25 October 2019 | Economics

Finance minister Calle Schlettwein has emptied state coffers to the tune of N$54 million to bail out the Namibia Broadcasting Corporation (NBC).

While Schlettwein may have closed the tap for Air Namibia during his midterm budget review on Tuesday in the National Assembly, the public broadcaster, which strong-armed the government with threats that it would not be able to cover the elections because of its precarious financial position, has received its bailout.

“We believe the NBC is an important institution that has a wide variety of functions.

With the mid-year budget review, we have created opportunity to do that [funding],” Schlettwein said at a post-budget discussion.

“One has to recognise that the function of the NBC is not one that we can just ignore and if resources are needed, we have to provide them,” added Schlettwein. Despite the bailout to help the broadcaster sustain its operations, Schlettwein cautioned that it would have to do more with less.

“We do believe that there is a significant amount of spending that can be much leaner without reducing the service that is delivered.

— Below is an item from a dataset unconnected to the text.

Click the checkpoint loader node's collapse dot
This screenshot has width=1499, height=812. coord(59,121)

“We believe that there needs to be some serious restructuring in that organisation to be more efficient and effective to bring about better service delivery and we hope some financial envelopes will spur them to do exactly that,” he said.

Schlettwein doubted that the broadcaster was being managed in the best manner.

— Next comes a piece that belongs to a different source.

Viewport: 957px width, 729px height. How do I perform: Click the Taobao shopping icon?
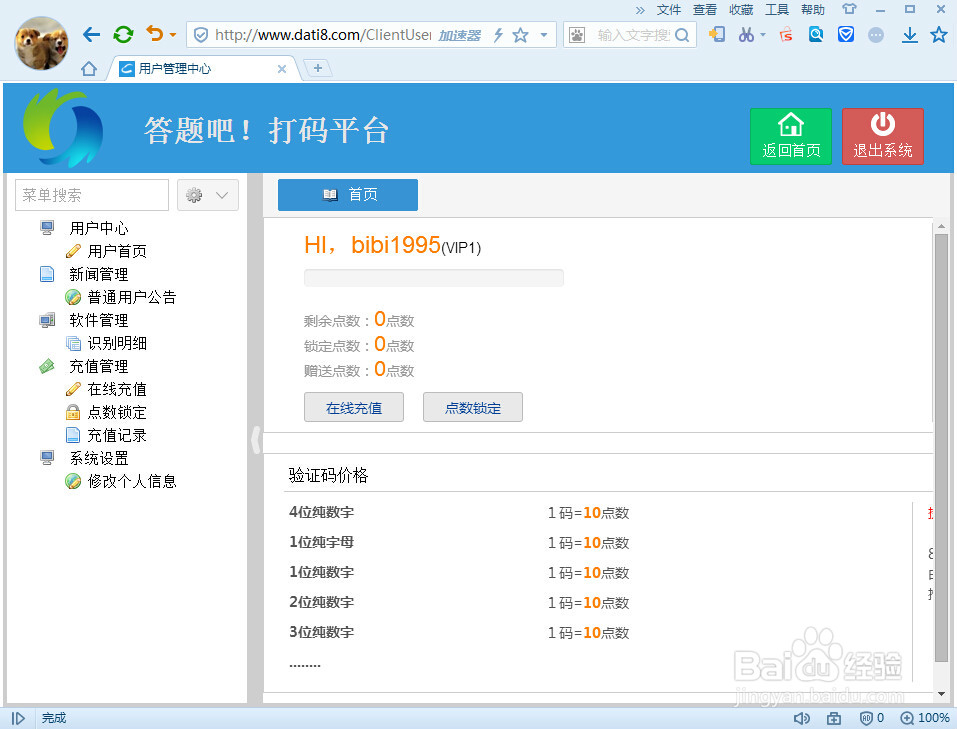[786, 34]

“Have they checked their wage bill? Have they looked if every manager that earns above a million is actually delivering a million a month? Have they looked whether their procurement is efficient? Have they bought equipment for the best prices available? Have they seen that service delivery can be streamlined and improved? We don't see those signs,” said Schlettwein.

The reduction in state funding should have been an indication to the NBC that it would have to manage its resources better, Schlettwein felt.

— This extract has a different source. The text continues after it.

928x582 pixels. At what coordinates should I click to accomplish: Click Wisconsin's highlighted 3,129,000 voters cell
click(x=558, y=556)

“If you get a lesser subsidy from your shareholder, I thought that is an indication for the state-owned enterprise to go back, look into your organisation and see how you can do more with less,” said Schlettwein. “They need to come to the party.”

In an effort to contain costs, the financially crippled public broadcaster in September announced a host of austerity measures, which included removing indigenous news content from its screens.

Among the measures introduced, the broadcast hours of NBC1 were reduced to 07:00-21:00 daily, while the main English news bulletin is aired only once a day at 20:00. The live broadcasts of parliamentary proceedings were also discontinued on NBC2.